▶ EXERCISE DIRECTIONS: Please print each entry below exactly as it stands, but without any pictures.
============================================================
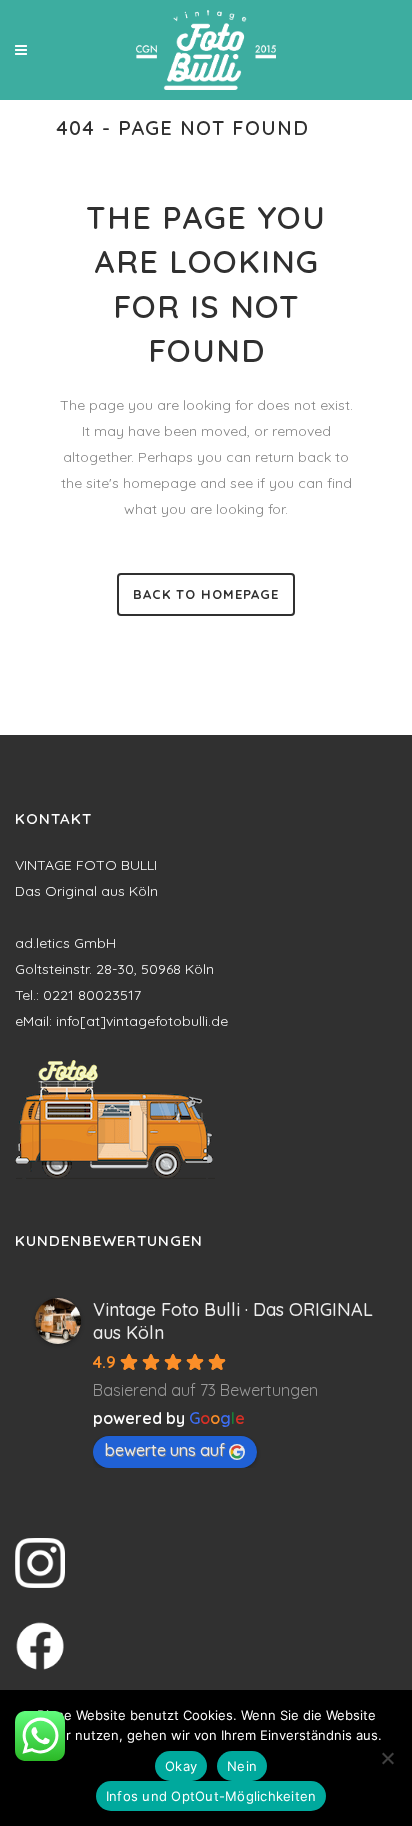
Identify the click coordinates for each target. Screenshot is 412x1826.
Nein (242, 1766)
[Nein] (387, 1758)
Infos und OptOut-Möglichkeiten (211, 1796)
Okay (181, 1766)
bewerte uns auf (165, 1450)
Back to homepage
============================================================
▶ RESPONSE BOX:
Identify the click coordinates for each target. Screenshot is 412x1826.
Nein (242, 1766)
[Nein] (387, 1758)
Infos und OptOut-Möglichkeiten (211, 1796)
Okay (181, 1766)
bewerte uns auf (165, 1450)
Back to homepage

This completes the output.